§ **Task details**
All of the entries are to be restated word for word.

(Beginning of Records shown)

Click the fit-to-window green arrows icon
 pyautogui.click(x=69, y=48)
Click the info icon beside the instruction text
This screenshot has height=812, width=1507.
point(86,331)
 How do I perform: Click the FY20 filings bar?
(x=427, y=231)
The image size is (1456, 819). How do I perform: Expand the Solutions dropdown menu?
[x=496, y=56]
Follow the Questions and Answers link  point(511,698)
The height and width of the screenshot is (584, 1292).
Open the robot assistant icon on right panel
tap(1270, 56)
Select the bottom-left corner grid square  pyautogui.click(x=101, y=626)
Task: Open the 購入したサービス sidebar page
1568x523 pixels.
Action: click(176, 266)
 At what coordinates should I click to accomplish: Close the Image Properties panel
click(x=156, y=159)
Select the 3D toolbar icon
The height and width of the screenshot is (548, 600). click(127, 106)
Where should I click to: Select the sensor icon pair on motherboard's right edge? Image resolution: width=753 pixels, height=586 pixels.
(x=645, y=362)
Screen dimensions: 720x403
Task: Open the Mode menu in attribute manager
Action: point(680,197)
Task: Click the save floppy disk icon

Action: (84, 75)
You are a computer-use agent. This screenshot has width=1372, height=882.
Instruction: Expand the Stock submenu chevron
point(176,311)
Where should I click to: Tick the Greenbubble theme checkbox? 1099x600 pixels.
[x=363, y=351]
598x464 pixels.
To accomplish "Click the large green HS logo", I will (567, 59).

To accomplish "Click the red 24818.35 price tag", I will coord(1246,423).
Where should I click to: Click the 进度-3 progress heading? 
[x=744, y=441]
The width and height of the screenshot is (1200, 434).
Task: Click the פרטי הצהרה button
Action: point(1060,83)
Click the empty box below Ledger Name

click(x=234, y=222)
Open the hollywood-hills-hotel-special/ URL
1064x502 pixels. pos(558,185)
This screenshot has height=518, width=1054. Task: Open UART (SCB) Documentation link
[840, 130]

(End of Records shown)

§ **Output for this task**
Click the fit-to-window green arrows icon
 pyautogui.click(x=69, y=48)
Click the info icon beside the instruction text
This screenshot has height=812, width=1507.
point(86,331)
 How do I perform: Click the FY20 filings bar?
(x=427, y=231)
The image size is (1456, 819). How do I perform: Expand the Solutions dropdown menu?
[x=496, y=56]
Follow the Questions and Answers link  point(511,698)
The height and width of the screenshot is (584, 1292).
Open the robot assistant icon on right panel
tap(1270, 56)
Select the bottom-left corner grid square  pyautogui.click(x=101, y=626)
Task: Open the 購入したサービス sidebar page
1568x523 pixels.
Action: click(176, 266)
 At what coordinates should I click to accomplish: Close the Image Properties panel
click(x=156, y=159)
Select the 3D toolbar icon
The height and width of the screenshot is (548, 600). click(127, 106)
Where should I click to: Select the sensor icon pair on motherboard's right edge? Image resolution: width=753 pixels, height=586 pixels.
(x=645, y=362)
Screen dimensions: 720x403
Task: Open the Mode menu in attribute manager
Action: point(680,197)
Task: Click the save floppy disk icon

Action: (84, 75)
You are a computer-use agent. This screenshot has width=1372, height=882.
Instruction: Expand the Stock submenu chevron
point(176,311)
Where should I click to: Tick the Greenbubble theme checkbox? 1099x600 pixels.
[x=363, y=351]
598x464 pixels.
To accomplish "Click the large green HS logo", I will (567, 59).

To accomplish "Click the red 24818.35 price tag", I will coord(1246,423).
Where should I click to: Click the 进度-3 progress heading? 
[x=744, y=441]
The width and height of the screenshot is (1200, 434).
Task: Click the פרטי הצהרה button
Action: point(1060,83)
Click the empty box below Ledger Name

click(x=234, y=222)
Open the hollywood-hills-hotel-special/ URL
1064x502 pixels. pos(558,185)
This screenshot has height=518, width=1054. Task: Open UART (SCB) Documentation link
[840, 130]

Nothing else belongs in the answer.